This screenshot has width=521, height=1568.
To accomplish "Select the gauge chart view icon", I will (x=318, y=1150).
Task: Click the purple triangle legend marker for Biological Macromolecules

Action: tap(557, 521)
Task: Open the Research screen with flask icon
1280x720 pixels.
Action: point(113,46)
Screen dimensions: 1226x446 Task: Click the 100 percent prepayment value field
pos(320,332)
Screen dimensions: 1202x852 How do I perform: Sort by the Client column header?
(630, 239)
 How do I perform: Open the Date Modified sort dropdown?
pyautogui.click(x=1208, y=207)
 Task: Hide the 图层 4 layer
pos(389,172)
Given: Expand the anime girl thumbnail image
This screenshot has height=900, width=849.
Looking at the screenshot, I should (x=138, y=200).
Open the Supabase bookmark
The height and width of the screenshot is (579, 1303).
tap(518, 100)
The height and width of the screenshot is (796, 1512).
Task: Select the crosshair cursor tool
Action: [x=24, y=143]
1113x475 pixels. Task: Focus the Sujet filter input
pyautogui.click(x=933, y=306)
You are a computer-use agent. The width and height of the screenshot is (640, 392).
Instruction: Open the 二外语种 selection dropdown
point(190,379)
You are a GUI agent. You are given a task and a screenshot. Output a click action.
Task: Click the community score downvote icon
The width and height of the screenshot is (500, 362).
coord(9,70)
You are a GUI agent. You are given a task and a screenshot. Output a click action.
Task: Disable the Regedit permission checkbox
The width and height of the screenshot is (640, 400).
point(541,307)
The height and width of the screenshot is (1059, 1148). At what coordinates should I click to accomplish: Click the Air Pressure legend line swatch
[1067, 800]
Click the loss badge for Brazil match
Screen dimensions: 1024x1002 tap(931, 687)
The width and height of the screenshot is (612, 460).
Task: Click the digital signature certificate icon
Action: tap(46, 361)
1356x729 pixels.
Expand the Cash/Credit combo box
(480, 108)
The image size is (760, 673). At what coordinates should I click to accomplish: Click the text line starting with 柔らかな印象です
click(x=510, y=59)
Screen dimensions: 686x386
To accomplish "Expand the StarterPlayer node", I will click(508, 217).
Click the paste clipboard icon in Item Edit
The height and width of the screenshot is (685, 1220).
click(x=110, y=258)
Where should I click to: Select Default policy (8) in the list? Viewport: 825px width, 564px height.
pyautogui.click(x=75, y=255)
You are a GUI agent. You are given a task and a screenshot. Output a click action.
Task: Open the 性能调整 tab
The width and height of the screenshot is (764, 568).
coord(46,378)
_ _ _
**EXERCISE DIRECTIONS:** Output every record above in full, exactly as it reads.

**TASK RESPONSE:**
This screenshot has width=521, height=1568.
To accomplish "Select the gauge chart view icon", I will (x=318, y=1150).
Task: Click the purple triangle legend marker for Biological Macromolecules

Action: tap(557, 521)
Task: Open the Research screen with flask icon
1280x720 pixels.
Action: point(113,46)
Screen dimensions: 1226x446 Task: Click the 100 percent prepayment value field
pos(320,332)
Screen dimensions: 1202x852 How do I perform: Sort by the Client column header?
(630, 239)
 How do I perform: Open the Date Modified sort dropdown?
pyautogui.click(x=1208, y=207)
 Task: Hide the 图层 4 layer
pos(389,172)
Given: Expand the anime girl thumbnail image
This screenshot has height=900, width=849.
Looking at the screenshot, I should (x=138, y=200).
Open the Supabase bookmark
The height and width of the screenshot is (579, 1303).
tap(518, 100)
The height and width of the screenshot is (796, 1512).
Task: Select the crosshair cursor tool
Action: [x=24, y=143]
1113x475 pixels. Task: Focus the Sujet filter input
pyautogui.click(x=933, y=306)
You are a computer-use agent. The width and height of the screenshot is (640, 392).
Instruction: Open the 二外语种 selection dropdown
point(190,379)
You are a GUI agent. You are given a task and a screenshot. Output a click action.
Task: Click the community score downvote icon
The width and height of the screenshot is (500, 362).
coord(9,70)
You are a GUI agent. You are given a task and a screenshot. Output a click action.
Task: Disable the Regedit permission checkbox
The width and height of the screenshot is (640, 400).
point(541,307)
The height and width of the screenshot is (1059, 1148). At what coordinates should I click to accomplish: Click the Air Pressure legend line swatch
[1067, 800]
Click the loss badge for Brazil match
Screen dimensions: 1024x1002 tap(931, 687)
The width and height of the screenshot is (612, 460).
Task: Click the digital signature certificate icon
Action: tap(46, 361)
1356x729 pixels.
Expand the Cash/Credit combo box
(480, 108)
The image size is (760, 673). At what coordinates should I click to accomplish: Click the text line starting with 柔らかな印象です
click(x=510, y=59)
Screen dimensions: 686x386
To accomplish "Expand the StarterPlayer node", I will click(508, 217).
Click the paste clipboard icon in Item Edit
The height and width of the screenshot is (685, 1220).
click(x=110, y=258)
Where should I click to: Select Default policy (8) in the list? Viewport: 825px width, 564px height.
pyautogui.click(x=75, y=255)
You are a GUI agent. You are given a task and a screenshot. Output a click action.
Task: Open the 性能调整 tab
The width and height of the screenshot is (764, 568).
coord(46,378)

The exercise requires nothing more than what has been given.